In 1933, the Great Western Railway introduced the first of what was to become a very successful series of diesel railcars, which survived in regular use into the 1960s, when they were replaced with the new British Rail "first generation" type diesel multiple units.

Design

Bodywork
The original design featured streamlined bodywork, which was very much the fashion at the time.  The rounded lines of the first examples built led to their nickname: "flying banana".  The preserved W4W is an example of the original, rounded body shape.  Later "razor edge" examples, such as No. 27 (pictured), had much more angular (and practical) bodywork, yet the nickname persisted for these too.

Heating
The interiors of railcars No. 1 to No. 18 were heated by using waste heat from the engine cooling water.
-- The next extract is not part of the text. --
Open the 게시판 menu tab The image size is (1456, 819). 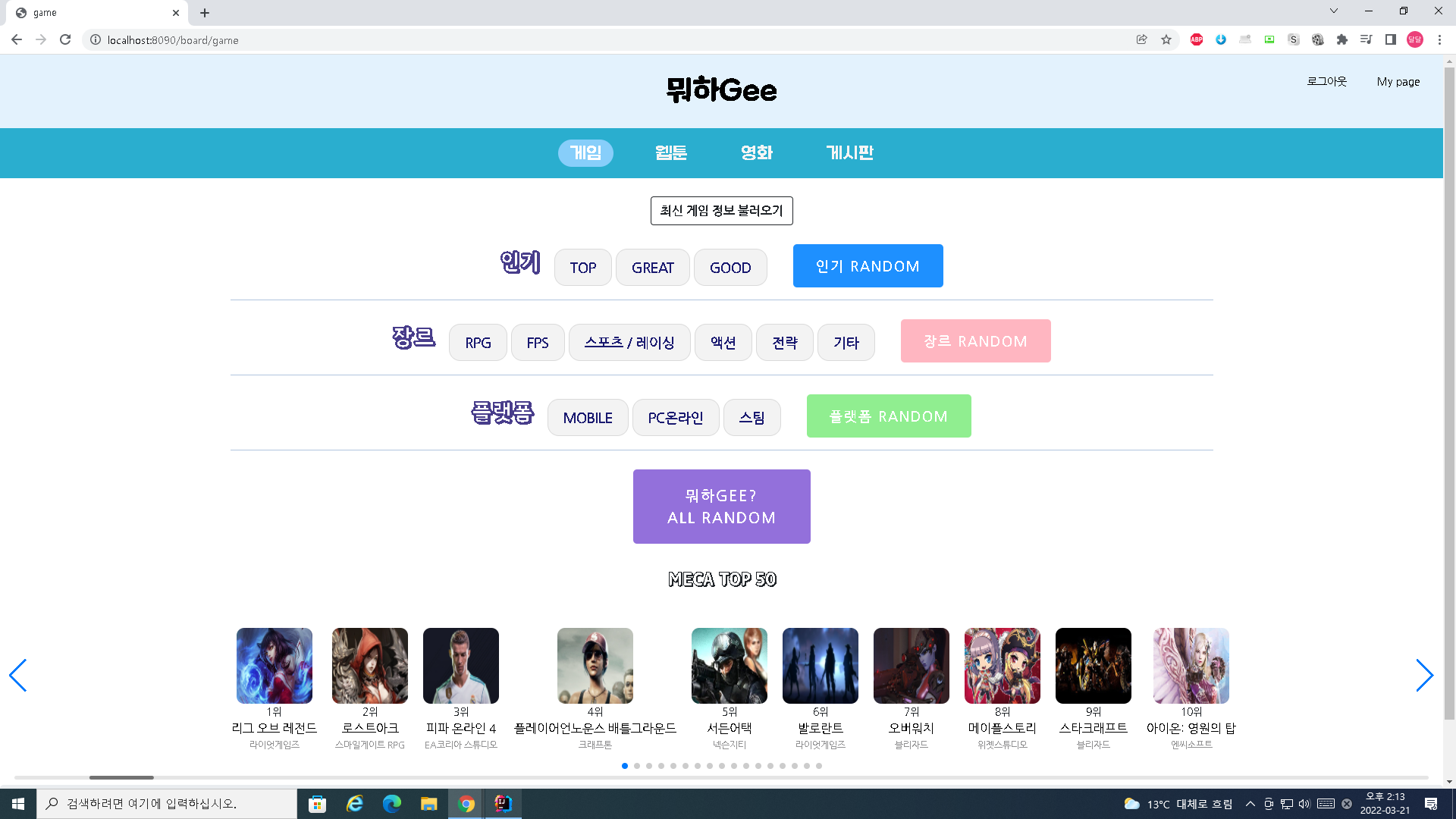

This system proved unreliable in service due to issues with the thermostat valves employed. Later vehicles from No. 19 onward abandoned this system to its unreliability and because their revised specification demanded that they be able to haul steam heated rolling stock. 

These later vehicles, No. 19 onwards, were equipped with steam heating systems. Which were capable of heating both the vehicles interior and that of any additional trailed vehicles, via a steam supply to the standard steam heating equipment. Steam was produced by a fully automatic Vapor Clarkson steam generator manufactured by Gresham and Craven Ltd under licence from the Vapor car co. The generator was of the water tube with  counterflow arrangement type, and could supply up to 300 lb of steam per hour, at 45 lb per square inch. The quantity of steam supplied could be varied by the driver to suit the demand required by a solo railcar, or plus one, or plus two, trailer vehicles. The fuel used was the same diesel used for the railcar's engines. However, it was stored in a separate 45 gallon tank. The water supply for the heating system consisted of a single 100 gallon tank.

Powertrain
Railcars No. 1 to No. 18 were powered by a high speed diesel engine manufactured by A.E.C, producing a maximum brake power output of 130 hp (97 kW). The engine was of the straight 6 configuration, with a bore of 115 mm diameter and a stroke of 142 mm. This gave a total displacement of 8.85 litres. The maximum operating speed was 1,800 rpm.

Railcars No. 19 onwards were powered by a modified version of the previous engine. This engine was equipped with direct injection and the bore diameter was enlarged to 120 mm. The stroke remaining at 142 mm. This engine produced a lower brake power output of 105 hp at 1,650 rpm.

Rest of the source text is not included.